Hikaye o kadar uzun bir antre yaptı, (2 saat sürdü) beyhude ham sahnelerle o kadar vakit harcadı ki o esnada uyumamak, zap yapmamak için kendimi zor tuttum. At binen Adana sosyetesi mensubu kadın, evde pedikür yaptırıldığı için "zengin" olduklarını öğrendiğimiz karakterler, tam da Atatürk'ün hayatı işlendiği ana denk gelen okul sahneleri.. Gülay'ın yetimhane Müdür Annesi ile neye niyet, neye kısmet yazılmış acemi ve yine seyirciye bilgi verme amaçlı boş konuşmaları.. Hangi birini anlatayım? Özetle, Görüş Günü Kadınları'nın senaryosu 'Fakir Ülke İhracat- İthalat Kataloğu' gibi olmuş. Azıcık ondan, birazcık şundan, aman bizde şu da var, bu da var.. Hatta Sıla şarkısına klip de yaptık.. Bildiğin çorba. Ne anlattın? Hiç. Projenin bütün bir bölüm boyunca seyirciden özenle gizledikleri bir cazibesi olmalı ki masa başında onay alıp, çekim aşamasına gelmiş ve Türkiye’de ilk kez 7500 metre kare hapishane dekoru kurdurmuş. Bu bölüm hikayenin hikmetini anlayamadık. Kısmet, eğer izleyici bulursa önümüzdeki bölümlere. Hayırlı, uğurlu olsun.

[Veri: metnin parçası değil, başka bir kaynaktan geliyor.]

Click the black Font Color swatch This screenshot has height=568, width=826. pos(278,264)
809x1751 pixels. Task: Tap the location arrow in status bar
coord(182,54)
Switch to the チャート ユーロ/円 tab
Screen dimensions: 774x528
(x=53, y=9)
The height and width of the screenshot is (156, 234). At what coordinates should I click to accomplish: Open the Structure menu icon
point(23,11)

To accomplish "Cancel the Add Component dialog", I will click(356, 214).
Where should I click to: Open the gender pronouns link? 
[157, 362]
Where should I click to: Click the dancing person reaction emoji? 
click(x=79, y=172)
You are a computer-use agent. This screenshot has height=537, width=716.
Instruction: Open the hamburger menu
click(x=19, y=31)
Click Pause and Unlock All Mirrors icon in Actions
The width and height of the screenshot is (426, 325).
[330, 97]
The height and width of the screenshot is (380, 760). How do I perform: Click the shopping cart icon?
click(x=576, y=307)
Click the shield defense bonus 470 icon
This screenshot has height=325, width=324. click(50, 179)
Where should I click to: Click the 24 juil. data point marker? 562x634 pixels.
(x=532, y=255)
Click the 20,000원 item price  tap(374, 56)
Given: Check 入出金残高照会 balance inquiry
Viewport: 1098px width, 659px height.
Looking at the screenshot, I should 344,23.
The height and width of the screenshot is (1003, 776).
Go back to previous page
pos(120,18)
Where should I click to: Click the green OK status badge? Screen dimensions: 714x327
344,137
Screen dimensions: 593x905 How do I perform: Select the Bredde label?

Yanarım yanarım, Nesrin Cavadzade’ye yanarım. Yine yanlış bir projenin içinde canım oyunculuğu heba olacak. Yıldız Çağrı Atiksoy’ın karakterine de, tüm çabasına rağmen Şenay Gürler’e de inanmadım. Özellikle vaktinden erken dolan gözleriyle Yıldız Çağrı Atiksoy hiç inandırıcı değildi. Keşke bu sezonu bekleyerek geçirebilseydi. Yan rollere seçilen oyuncuların tamamı yapay duruyor. Hiç kimsenin inandırıcılığı yok. Hep yüzeysel, plastik karakterlere bir de kötü oyunculuk eklenince tarifsiz bir acı veriyor. Hele küçük çilli kız çocuğunun iflah olmaz kötü oyunculuğunu izlemeyi içim kaldırmadı, gözlerimi kapadım. Kötü rejiye katlanabilirim, kötü senaryoya bahaneler uydurabilirim ama artık kötü oyunculuk izleyemiyorum.
Emeği geçen herkesin yolu açık ve bereketli olsun. Faruk Teber'in rejisine saygım sonsuzdur ama onun hatırına bile bu diziyi izlemem.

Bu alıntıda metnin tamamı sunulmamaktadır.